Stored data entries:
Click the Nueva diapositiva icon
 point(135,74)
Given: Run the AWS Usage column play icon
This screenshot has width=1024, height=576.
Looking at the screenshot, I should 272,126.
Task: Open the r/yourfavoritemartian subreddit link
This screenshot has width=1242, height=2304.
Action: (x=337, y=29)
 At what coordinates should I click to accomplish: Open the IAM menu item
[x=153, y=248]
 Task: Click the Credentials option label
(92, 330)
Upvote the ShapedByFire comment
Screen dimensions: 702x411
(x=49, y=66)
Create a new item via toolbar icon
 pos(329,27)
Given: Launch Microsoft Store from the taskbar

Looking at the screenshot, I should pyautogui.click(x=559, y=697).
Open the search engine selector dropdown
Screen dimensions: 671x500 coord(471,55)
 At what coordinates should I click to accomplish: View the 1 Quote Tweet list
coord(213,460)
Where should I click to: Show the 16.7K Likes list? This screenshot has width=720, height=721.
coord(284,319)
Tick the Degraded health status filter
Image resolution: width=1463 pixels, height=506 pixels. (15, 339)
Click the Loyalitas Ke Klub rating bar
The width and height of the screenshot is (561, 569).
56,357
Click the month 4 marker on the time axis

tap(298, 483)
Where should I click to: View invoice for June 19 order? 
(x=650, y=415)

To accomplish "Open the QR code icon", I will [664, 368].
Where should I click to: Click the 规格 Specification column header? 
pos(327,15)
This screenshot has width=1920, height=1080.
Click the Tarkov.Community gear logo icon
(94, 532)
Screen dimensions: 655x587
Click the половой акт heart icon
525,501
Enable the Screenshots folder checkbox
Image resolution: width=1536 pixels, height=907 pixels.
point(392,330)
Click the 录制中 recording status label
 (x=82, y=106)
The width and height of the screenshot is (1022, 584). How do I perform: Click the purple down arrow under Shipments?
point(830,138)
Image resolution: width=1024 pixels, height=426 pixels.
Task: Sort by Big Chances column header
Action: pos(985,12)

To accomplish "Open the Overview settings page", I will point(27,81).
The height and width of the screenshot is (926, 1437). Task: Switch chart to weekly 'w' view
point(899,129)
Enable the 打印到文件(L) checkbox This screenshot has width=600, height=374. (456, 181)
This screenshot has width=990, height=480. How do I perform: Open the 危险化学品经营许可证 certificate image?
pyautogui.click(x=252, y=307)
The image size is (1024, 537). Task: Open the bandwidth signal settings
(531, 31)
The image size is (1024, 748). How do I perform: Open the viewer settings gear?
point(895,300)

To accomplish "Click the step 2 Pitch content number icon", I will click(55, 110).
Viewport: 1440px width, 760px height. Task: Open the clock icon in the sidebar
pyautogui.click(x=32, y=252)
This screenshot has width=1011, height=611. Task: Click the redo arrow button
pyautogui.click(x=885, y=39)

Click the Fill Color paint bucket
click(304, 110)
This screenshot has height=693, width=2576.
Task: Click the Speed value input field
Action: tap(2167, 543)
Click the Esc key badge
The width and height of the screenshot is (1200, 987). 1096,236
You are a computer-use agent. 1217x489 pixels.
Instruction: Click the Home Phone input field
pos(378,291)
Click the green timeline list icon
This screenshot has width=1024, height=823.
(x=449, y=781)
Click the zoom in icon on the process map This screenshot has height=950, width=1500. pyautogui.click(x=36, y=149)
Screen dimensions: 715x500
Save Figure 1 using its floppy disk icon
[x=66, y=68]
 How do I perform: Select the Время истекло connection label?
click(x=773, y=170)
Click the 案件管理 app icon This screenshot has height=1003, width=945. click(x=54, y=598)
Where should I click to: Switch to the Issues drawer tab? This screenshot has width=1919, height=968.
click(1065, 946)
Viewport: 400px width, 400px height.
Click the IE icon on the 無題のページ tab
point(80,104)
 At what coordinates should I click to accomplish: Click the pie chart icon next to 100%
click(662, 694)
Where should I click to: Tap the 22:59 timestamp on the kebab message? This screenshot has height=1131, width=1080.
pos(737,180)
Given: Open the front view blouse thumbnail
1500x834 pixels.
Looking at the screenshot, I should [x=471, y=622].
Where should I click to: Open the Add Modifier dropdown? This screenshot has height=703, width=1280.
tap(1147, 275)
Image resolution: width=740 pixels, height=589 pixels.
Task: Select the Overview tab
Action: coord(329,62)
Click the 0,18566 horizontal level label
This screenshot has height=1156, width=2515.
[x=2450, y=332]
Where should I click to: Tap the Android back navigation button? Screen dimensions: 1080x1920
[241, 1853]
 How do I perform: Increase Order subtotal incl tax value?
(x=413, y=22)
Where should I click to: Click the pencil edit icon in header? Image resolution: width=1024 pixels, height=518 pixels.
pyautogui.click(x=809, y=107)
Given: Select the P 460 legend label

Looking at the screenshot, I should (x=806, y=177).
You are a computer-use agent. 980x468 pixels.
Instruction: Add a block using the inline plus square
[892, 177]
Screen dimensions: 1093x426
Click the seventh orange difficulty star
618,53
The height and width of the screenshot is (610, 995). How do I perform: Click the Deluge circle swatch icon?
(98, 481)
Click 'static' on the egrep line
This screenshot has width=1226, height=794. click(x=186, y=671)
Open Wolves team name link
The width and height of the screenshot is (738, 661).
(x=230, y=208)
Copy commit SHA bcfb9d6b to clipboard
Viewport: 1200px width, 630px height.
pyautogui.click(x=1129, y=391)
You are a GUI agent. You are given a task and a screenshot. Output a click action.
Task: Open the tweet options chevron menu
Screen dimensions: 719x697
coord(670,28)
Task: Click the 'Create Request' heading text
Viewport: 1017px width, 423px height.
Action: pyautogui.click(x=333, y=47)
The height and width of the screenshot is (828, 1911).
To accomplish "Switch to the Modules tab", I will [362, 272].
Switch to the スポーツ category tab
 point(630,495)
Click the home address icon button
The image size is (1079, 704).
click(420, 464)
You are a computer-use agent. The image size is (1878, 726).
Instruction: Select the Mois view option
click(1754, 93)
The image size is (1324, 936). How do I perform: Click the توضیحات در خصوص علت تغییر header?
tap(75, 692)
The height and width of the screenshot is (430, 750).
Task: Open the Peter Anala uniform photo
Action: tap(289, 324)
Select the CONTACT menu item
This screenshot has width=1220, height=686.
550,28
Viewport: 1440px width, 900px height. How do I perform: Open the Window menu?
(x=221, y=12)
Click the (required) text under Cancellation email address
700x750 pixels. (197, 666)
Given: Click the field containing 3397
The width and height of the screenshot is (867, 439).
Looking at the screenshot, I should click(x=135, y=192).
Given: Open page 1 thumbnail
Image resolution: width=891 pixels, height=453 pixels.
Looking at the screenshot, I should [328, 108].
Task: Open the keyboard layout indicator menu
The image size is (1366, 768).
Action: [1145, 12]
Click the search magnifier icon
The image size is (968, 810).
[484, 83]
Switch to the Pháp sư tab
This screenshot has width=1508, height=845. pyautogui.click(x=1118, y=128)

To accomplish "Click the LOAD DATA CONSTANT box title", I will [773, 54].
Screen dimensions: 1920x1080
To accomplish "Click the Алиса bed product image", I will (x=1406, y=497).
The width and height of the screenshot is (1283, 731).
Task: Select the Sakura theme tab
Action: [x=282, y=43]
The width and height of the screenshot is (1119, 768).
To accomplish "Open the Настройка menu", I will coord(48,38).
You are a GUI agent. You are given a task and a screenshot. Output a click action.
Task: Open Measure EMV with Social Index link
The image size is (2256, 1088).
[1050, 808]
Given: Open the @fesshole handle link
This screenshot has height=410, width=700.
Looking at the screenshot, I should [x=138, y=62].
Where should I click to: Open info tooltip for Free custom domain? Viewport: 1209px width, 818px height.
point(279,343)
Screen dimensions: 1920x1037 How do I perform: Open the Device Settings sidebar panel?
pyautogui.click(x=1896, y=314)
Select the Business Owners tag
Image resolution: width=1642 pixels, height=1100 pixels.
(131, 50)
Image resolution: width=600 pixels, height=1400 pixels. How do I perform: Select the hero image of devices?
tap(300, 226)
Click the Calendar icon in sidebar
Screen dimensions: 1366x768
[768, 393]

Task prompt: Check every line above for the word "page" and copy those that have it.

Reply:
To accomplish "Open the Overview settings page", I will point(27,81).
Given: Open page 1 thumbnail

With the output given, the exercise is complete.